Cuando fijaron la cita con la antigua amante de Matthew Starr, Morgan Donnelly quiso saber si podían verse en su trabajo, ya que pasaba la mayor parte del tiempo allí. Eso encajaba con el perfil que Noah Paxton había esbozado cuando Nikki le había preguntado por ella en el transcurso de la conversación que habían mantenido ese mismo día. Como solía ser habitual, una vez que él empezaba, el boli de Nikki no conseguía tener ni un minuto de respiro. Además de revelar los apodos que les habían puesto en la oficina, el administrador había calificado su romance como el secreto a voces en la sala de conferencias y había resumido la manera de ser de la amante no tan secreta de Starr diciendo: «Morgan era todo cerebro, tetas y energía. Era el ideal de Matthew Starr: trabajaba como una loca y follaba con desenfreno. A veces me los imaginaba en la cama con sus BlackBerris, enviándose mensajes de texto con gemidos de placer el uno al otro entre negocios».

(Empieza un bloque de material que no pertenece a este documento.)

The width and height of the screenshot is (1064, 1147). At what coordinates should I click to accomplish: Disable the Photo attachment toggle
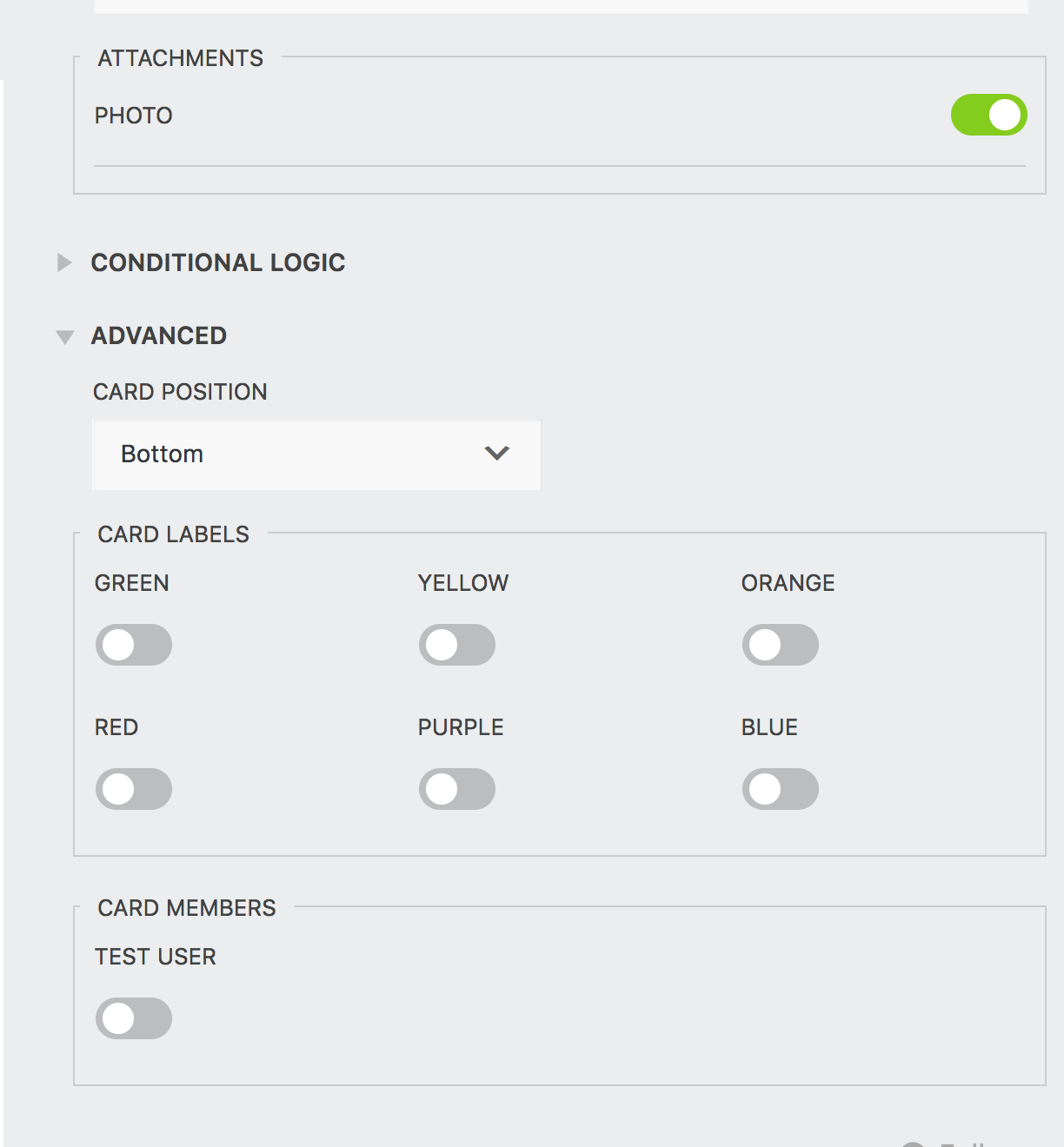coord(990,115)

Con esa idea en la cabeza, cuando Nikki Heat aparcó el coche en la acera de la calle Prince, en el SoHo, en la dirección de su lugar de trabajo que Donnelly le había dado, tuvo que comprobar nuevamente sus notas para asegurarse de que estaba en el lugar correcto. Era una tienda de magdalenas. Su dolorido cuello protestó cuando se volvió para leer el cartel situado sobre la puerta.
– ¿Llamas y azúcar helado? -se sorprendió.
Rook recitó un poema:
– «Algunos dicen que el mundo acabará entre llamas, otros que entre hielos». -Abrió la puerta del coche y entró una oleada de calor-. Hoy me inclino por las llamas.